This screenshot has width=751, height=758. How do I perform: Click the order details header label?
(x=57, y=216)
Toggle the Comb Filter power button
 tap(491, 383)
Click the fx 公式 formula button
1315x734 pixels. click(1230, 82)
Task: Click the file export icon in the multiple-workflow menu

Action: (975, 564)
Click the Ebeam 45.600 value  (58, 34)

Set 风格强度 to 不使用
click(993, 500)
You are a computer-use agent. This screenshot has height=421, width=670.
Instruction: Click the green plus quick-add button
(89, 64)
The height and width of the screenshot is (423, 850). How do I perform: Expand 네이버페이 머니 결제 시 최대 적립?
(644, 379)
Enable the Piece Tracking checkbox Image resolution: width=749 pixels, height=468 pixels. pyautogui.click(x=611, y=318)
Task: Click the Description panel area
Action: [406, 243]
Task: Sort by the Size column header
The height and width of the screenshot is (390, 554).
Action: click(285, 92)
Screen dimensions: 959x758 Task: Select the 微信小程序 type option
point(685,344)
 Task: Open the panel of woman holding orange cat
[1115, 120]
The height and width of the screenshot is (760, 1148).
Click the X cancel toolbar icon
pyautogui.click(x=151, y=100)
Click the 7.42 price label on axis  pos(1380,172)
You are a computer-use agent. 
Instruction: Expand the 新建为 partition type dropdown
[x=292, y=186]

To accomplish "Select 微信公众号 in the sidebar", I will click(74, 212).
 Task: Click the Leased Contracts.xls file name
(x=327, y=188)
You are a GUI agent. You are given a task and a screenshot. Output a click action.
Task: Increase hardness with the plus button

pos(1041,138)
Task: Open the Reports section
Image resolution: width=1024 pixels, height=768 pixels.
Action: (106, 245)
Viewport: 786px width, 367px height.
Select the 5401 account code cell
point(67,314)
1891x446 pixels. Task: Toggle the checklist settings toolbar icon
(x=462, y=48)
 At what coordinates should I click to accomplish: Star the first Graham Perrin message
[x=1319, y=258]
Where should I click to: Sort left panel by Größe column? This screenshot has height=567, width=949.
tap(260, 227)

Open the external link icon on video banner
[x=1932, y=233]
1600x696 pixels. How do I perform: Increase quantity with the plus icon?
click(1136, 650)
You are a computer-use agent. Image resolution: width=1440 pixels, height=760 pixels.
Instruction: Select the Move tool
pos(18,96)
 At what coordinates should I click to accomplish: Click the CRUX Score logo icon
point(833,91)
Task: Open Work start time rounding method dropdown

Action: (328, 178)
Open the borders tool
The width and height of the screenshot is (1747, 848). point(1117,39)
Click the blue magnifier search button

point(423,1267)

━━━

Task directions -
Set down each line of the material verbatim, from the first line through the line that contains "You are a computer-use agent. This".

Exercise result -
This screenshot has width=751, height=758. How do I perform: Click the order details header label?
(x=57, y=216)
Toggle the Comb Filter power button
 tap(491, 383)
Click the fx 公式 formula button
1315x734 pixels. click(1230, 82)
Task: Click the file export icon in the multiple-workflow menu

Action: (975, 564)
Click the Ebeam 45.600 value  (58, 34)

Set 风格强度 to 不使用
click(993, 500)
You are a computer-use agent. This screenshot has height=421, width=670.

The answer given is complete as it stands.